Most don’t, Chartreuse does.

1 Like

Will an aged Chartreuse taste better in a “Grolle”? :slight_smile:. That’s how I had Chartreuse the last time I drank it.

In the current COVID and hopefully soon to be post-COVID age, this Savoyard tradition might not be as popular as it barely was…


  • Hot coffee
  • Citrus
  • Spices
  • Chartreuse (different recipes call for different spirits)

Serve in a multi-spout wooden vessel from which everyone drinks by alternating spouts.


I have a few bottles of the L. Garnier VEP green that i have been aging and enjoying for years.

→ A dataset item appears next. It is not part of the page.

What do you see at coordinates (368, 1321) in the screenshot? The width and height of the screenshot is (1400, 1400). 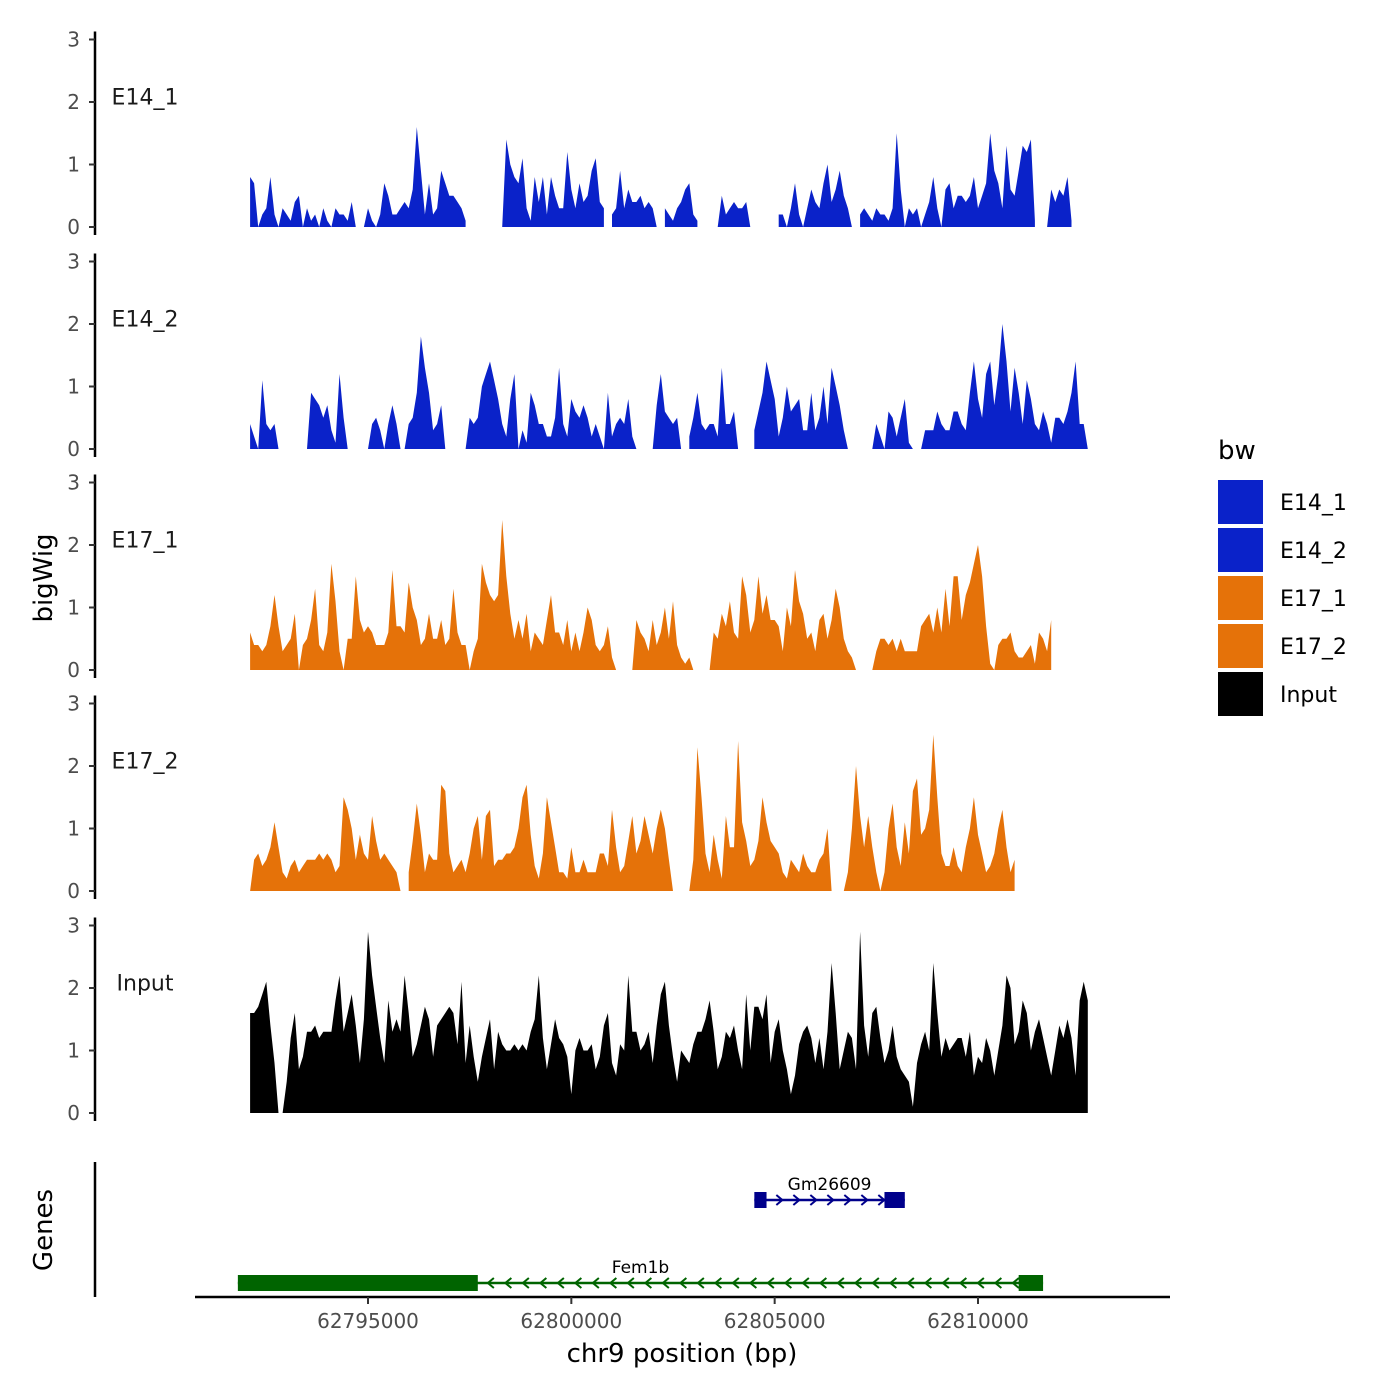 I see `x-tick-label: 62795000` at bounding box center [368, 1321].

I think that when it comes to high-proof spirits like whiskey, gin, vodka, etc., that may be the case (or if they change, the change occurs over a very long period of time). However, I would have assumed that lower-proof liquors with more herbal, floral components (such as Amaros, Chartreuse, etc.), the flavors would likely evolve over time…I also know that Mezcal, once opened for a few months, seems to evolve/change, sometimes for the better, and sometimes not.

Chartreuse is high alcohol (55%) and changes for the better in bottle over a loooooong time, like 40 years minimum. I love old Chartreuse, but the prices for Tarragona 1960s-70s distillate are now well over $1000 and continuing to climb.